The local people who have been involved in the project so far are Michael Kenny of the Men’s Shed, Eamon Clancy of Delvin Historical Society, local genealogy enthusiast, Olive Power, and Laura O’Neill, a native of Delvin, secretarial assistant with Aontú and youth worker for the parish, to whom this project is important. However, several other local people have expressed an interest in helping out too.

Castledelvin Workhouse was built on a 12-acre site to accommodate 400 inmates seven years after the start of the famine. According to research carried out by Olive Power, the 1911 census shows that John Barry was its master, aged 50 and single and living there with 10 staff and 103 inmates. He describes the building as being of brick or stone with slate or tiled roof and having 39 rooms with 15 outhouses, sheds and workshops.

Ms Power found the census figures a microcosm of life at the time. She remarked on the debilitating illnesses that led people to the workhouse, including asthma and ulcers and more worrying, phthisis – wasting away or consumption. When the workhouse closed in the 1920s some of the families were allowed to stay on.

The building was demolished in the 1940s and is now the site of a small housing estate, The Spike – Spike being the colloquial name for a workhouse, according to Ms Power.

She is anxious to see the burial ground cleaned up as a mark of respect to those buried there, many of whom were known only by their initials or snippets from information gleaned from parish records or census forms.

According to the Buildings of Ireland, Clondone graveyard was attached to the Castledelvin Union Workhouse and dates to c1850. It is set within a rubble limestone wall on a rectangular plan. The graveyard is entered through an arched wrought-iron entrance surmounted by plain cross finial to northeast corner. This simple wrought-iron entrance gate with cross finial is deemed to be of artistic interest and a poignant reminder of times past.

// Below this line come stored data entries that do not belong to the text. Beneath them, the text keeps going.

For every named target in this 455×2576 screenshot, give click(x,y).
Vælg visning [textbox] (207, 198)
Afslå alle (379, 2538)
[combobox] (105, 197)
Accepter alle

The Buildings of Ireland website describes it as a picturesque, if sombre feature in the landscape. It says the site is of particular importance as the graveyard of the former Union Workhouse which lay to the immediate north-east of this site.

Delvin Poor Law Union was the last created in Ireland, so it is likely that the associated workhouse was also the last built in the country.

It was designed by the Poor Law Commissioners architect George Wilkinson (1814-90), c.1850, based on one of his standard designs to accommodate 400 inmates. Its construction cost £5,200 plus £885 to fit it out. The workhouse was damaged in the 1920s during The Troubles when it housed the Civic Guards, and it was demolished c.1940.

The lack of grave markers suggests unmarked graves or perhaps that the original grave markers were made from timber and have long since decayed.